我が国の現状として、2008(平成20)年に始まった人口減少は、今後加速度的に進むと考えられており、経済社会に対して大きな重荷となり、地方では、地域経済社会の維持が重大な局面を迎えると言われる。郡山市では、現況と課題を整理し、2040(令和22)年を目標年次とする人口の将来展望を示すとともに、これを実現するために郡山市が目指すべき方向性を示す『郡山市人口ビジョン』を2015(平成27)年に掲げた。さらに、2015(平成27)年度からの市の「まち・ひと・しごと創生」の目標や施策を示すものとして『郡山市総合戦略』がある。
第二次世界大戦後、増加を続けてきた本市の人口は合併の効果もあり、高度経済成長期にほぼ急増し、その後も増加を続けてきた。日本全国の人口は2008(平成20)年に減少に転じたが、本市の人口は2004(平成16)年にピークを迎えその後、減少に転じている(郡山市政策開発部政策開発課(2016)『郡山市人口ビジョン』)。人口減少時代へ突入し、今後一貫して人口が減少し続けると推計されている。郡山市は、中核市の人口規模基準が30万人だった平成9年に中核市に移行した。福島県の中核都市として各種都市機能の集積を進めてきた実績や都市文化の蓄積は総合力の高さという形で本市の魅力となっている(郡山市政策開発部政策開発課(2016)『郡山市人口ビジョン』)ことから、都市としての総合力を維持していくためには、当初の中核市の基準である30万人の規模を維持していくことが必要である。本市の現状は、若年層(特に20歳代女性)の転出が顕著であり、震災直後には急減した。震災後、転入超 過により緩やかに回復傾向にあるが若年女性の流出傾向に歯止めがかかっていない。2015(平成27)年現在の本市の人口は335,444人であり、合計特殊出生率は、1.49人である。2040(令和22)年以降も人口規模を30万人に保っていくことが望まれる。

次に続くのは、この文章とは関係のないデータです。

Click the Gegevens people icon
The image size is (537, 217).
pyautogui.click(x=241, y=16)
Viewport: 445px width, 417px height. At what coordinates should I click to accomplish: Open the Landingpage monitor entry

目指すべき方向性が示された郡山市人口ビジョンは、2020(令和2)年に改訂され、郡山市総合戦略も同様に改訂されており、第2期(2020(令和2)~2024(令和6)年)における地方創生の目指すべき方向性が示された。郡山市総合戦略(2020改訂版)の基本的な考え方として基本目標の「持続可能な郡山の創生」を加速させ、「自律的好循環」を生み出すとした(郡山市政策開発部政策開発課(2020)『郡山市総合戦略(2020改訂版)』)。
人口減少社会における本市の使命として福島県の中枢的機能であり中核都市としての都市責任の遂行やSDGs未来都市としてSDGs 理念の普及、気候変動に対応できる持続可能な地域づくりを発信していくこととし、引き続き2040(令和22)年以降も人口30万人規模であることが必要とした。具体的な改善策として74歳までの社会移動率を段階的に改善していくことや、合計特殊出生率を段階的に改善していく(2014(平成26)年1.49を2040(令和22)年1.80へ)ことなどを展望として述べている(郡山市政策開発部政策開発課(2020)『郡山市総合戦略(2020改訂版)』)。